**TO DO:**
1: In the article on live cattle exports to China, copy the passage starting at "Mining magnate Gina" and ending at "cattle to China.".
2: Name every individual person mentioned by name in the article on live cattle exports to China.
3: Render this sentence from the article on live cattle exports to China in French: "China has strict biosecurity regulations that have made it difficult for the live-export industry to establish a viable trade with the Asian powerhouse."

*** SOURCE DOCUMENT ***

Mining magnate Gina Rinehart’s company is confident it is only months away from winning Chinese Government approval to start exporting cattle to China.
- Hancock Prospecting hopes to secure approval for live exports to China “in the next six months”
- Live cattle would be shipped to Jintang Island, south of Shanghai, and processed there
- Australian beef would then be sold in mainland China
In an exclusive interview with the ABC, Hancock Prospecting chief executive Garry Korte said the approval would likely remove a major Chinese barrier to the shipment of cattle from northern Australia.
China has strict biosecurity regulations that have made it difficult for the live-export industry to establish a viable trade with the Asian powerhouse.
Mr Korte said discussions were “well progressed” and added: “We’re very confident that that approval will be forthcoming in the next six months.”
Industry analysts have said such an approval would be a game-changer.
Hancock Prospecting recently signed a strategic cooperation agreement with a Chinese consortium, Zhejiang Aozhou Cattle Industry Co Ltd, to create a joint-venture beef supply chain.
Under the non-binding agreement, 150,000 cattle a year — rising to 300,000 — would be shipped primarily from northern Australian ports to Jintang Island, south of Shanghai, where they would be processed and the beef sold in China, Hancock said.
The cattle would come from Hancock stations, which currently supply other live-export markets, and any shortfall would be sourced from other exporters, Mr Korte said.
Jintang Island ‘effectively a quarantined area’
China imposes strict quarantine rules around the import of livestock, which may be infected with an insect-transmitted virus known as bluetongue.
Most of Australia’s northern cattle are in the virus risk zone.
“At the moment there’s a restriction on the export of cattle from northern Australia from the bluetongue zone directly into mainland China,” Mr Korte said.
But he said Hancock has been negotiating a protocol that would get around the problem.
“Jintang Island is isolated from the mainland and there’s strong support from the Chinese Government to develop an export protocol which would allow us to … live-export cattle into Jintang, which is effectively a quarantined area,” Mr Korte explained.
“The cattle will be … processed on Jintang Island where they’ll be marketed and distributed into the Yangtze Delta region.
“There’s a population of about 200 million people, so it’s a significant market that we’re targeting.
“With a little bit of luck we should be able to start export towards the end of next year.”
‘Brilliant’ plan could open up Chinese live–export trade: analysts
Industry consultant Cameron Hall, a former chief executive of the Australian Livestock Export Corporation, said if that was the case: “I think that’s a significant step forward, for particularly northern pastoralists and northern cattle producers.”
Mr Hall organised and oversaw Australia’s first shipment of 1,200 live slaughter and feeder cattle to China in February this year.

*** End of SOURCE DOCUMENT ***
*** ENTRIES SUPPLIED ***

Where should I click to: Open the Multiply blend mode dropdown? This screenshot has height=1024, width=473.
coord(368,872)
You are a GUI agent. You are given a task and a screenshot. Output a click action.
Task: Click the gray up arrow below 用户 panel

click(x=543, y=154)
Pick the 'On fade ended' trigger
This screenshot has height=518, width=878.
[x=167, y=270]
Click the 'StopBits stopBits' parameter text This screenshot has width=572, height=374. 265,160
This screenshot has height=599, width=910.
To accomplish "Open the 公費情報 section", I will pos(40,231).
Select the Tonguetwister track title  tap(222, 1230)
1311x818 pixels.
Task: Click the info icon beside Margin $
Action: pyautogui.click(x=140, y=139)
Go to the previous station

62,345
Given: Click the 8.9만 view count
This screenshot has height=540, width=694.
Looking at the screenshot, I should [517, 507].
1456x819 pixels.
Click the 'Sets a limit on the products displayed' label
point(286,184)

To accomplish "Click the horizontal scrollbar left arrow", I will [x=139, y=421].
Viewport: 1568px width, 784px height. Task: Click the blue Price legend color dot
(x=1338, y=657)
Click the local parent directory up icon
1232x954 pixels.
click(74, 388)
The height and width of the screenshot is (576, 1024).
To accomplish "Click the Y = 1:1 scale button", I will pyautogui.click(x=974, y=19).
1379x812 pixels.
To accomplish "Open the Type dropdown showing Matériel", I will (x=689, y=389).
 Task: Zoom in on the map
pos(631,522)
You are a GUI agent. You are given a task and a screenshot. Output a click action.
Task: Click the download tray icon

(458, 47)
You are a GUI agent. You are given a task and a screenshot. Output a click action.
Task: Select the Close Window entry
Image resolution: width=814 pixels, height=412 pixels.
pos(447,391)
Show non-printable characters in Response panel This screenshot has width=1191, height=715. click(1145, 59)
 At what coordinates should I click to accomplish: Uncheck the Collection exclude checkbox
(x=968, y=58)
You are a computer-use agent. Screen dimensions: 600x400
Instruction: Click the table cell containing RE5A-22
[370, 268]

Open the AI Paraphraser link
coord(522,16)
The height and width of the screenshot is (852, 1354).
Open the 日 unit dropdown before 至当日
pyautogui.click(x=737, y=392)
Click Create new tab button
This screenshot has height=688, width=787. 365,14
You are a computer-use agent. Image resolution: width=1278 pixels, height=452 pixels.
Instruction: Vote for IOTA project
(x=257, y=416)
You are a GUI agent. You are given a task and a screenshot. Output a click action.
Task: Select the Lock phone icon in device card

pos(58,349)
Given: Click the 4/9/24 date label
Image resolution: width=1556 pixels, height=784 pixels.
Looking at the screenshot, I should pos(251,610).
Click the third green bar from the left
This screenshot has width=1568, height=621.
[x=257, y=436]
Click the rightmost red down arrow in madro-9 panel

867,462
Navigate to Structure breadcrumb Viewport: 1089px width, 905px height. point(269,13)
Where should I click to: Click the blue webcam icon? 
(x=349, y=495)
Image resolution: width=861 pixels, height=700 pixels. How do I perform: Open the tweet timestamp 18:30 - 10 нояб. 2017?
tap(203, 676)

*** End of ENTRIES SUPPLIED ***

**SOLUTIONS IN ORDER:**
1:
Mining magnate Gina Rinehart’s company is confident it is only months away from winning Chinese Government approval to start exporting cattle to China.

2:
Gina Rinehart
Garry Korte
Cameron Hall

3: La Chine applique une réglementation stricte en matière de biosécurité, qui a rendu difficile, pour la filière de l'exportation d'animaux vivants, l'établissement d'un commerce viable avec la puissance asiatique.